=== What you are asked to do ===
These entries must be printed again exactly as they are.

=== Records for the exercise ===
◇ ◇ ◇
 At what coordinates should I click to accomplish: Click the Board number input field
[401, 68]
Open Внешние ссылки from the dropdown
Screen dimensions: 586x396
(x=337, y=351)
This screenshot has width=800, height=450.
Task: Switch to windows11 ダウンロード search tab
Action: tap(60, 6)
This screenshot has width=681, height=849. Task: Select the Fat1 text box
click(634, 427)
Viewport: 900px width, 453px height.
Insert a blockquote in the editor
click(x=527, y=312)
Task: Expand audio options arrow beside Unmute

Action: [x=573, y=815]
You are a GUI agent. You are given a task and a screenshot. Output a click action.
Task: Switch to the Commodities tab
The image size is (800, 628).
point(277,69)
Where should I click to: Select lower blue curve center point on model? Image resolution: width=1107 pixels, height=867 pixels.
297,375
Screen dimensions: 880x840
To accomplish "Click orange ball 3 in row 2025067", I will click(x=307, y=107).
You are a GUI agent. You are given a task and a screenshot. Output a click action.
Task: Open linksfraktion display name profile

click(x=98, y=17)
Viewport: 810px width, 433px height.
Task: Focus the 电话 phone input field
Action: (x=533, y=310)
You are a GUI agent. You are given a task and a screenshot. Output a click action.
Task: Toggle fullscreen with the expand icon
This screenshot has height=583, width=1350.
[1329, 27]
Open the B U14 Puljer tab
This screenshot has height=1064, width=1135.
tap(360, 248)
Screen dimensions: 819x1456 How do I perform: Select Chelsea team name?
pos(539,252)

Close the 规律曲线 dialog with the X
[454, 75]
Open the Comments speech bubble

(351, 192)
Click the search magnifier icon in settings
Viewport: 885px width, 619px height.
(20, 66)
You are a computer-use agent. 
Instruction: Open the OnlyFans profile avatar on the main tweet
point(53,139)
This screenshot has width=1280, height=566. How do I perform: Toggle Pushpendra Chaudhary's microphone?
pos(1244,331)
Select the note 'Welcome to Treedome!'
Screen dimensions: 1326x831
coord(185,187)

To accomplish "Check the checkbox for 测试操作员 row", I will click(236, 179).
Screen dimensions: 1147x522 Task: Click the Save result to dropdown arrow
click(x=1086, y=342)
◇ ◇ ◇
=== Task solution ===
 At what coordinates should I click to accomplish: Click the Board number input field
[401, 68]
Open Внешние ссылки from the dropdown
Screen dimensions: 586x396
(x=337, y=351)
This screenshot has width=800, height=450.
Task: Switch to windows11 ダウンロード search tab
Action: tap(60, 6)
This screenshot has width=681, height=849. Task: Select the Fat1 text box
click(634, 427)
Viewport: 900px width, 453px height.
Insert a blockquote in the editor
click(x=527, y=312)
Task: Expand audio options arrow beside Unmute

Action: [x=573, y=815]
You are a GUI agent. You are given a task and a screenshot. Output a click action.
Task: Switch to the Commodities tab
The image size is (800, 628).
point(277,69)
Where should I click to: Select lower blue curve center point on model? Image resolution: width=1107 pixels, height=867 pixels.
297,375
Screen dimensions: 880x840
To accomplish "Click orange ball 3 in row 2025067", I will click(x=307, y=107).
You are a GUI agent. You are given a task and a screenshot. Output a click action.
Task: Open linksfraktion display name profile

click(x=98, y=17)
Viewport: 810px width, 433px height.
Task: Focus the 电话 phone input field
Action: (x=533, y=310)
You are a GUI agent. You are given a task and a screenshot. Output a click action.
Task: Toggle fullscreen with the expand icon
This screenshot has height=583, width=1350.
[1329, 27]
Open the B U14 Puljer tab
This screenshot has height=1064, width=1135.
tap(360, 248)
Screen dimensions: 819x1456 How do I perform: Select Chelsea team name?
pos(539,252)

Close the 规律曲线 dialog with the X
[454, 75]
Open the Comments speech bubble

(351, 192)
Click the search magnifier icon in settings
Viewport: 885px width, 619px height.
(20, 66)
You are a computer-use agent. 
Instruction: Open the OnlyFans profile avatar on the main tweet
point(53,139)
This screenshot has width=1280, height=566. How do I perform: Toggle Pushpendra Chaudhary's microphone?
pos(1244,331)
Select the note 'Welcome to Treedome!'
Screen dimensions: 1326x831
coord(185,187)

To accomplish "Check the checkbox for 测试操作员 row", I will click(236, 179).
Screen dimensions: 1147x522 Task: Click the Save result to dropdown arrow
click(x=1086, y=342)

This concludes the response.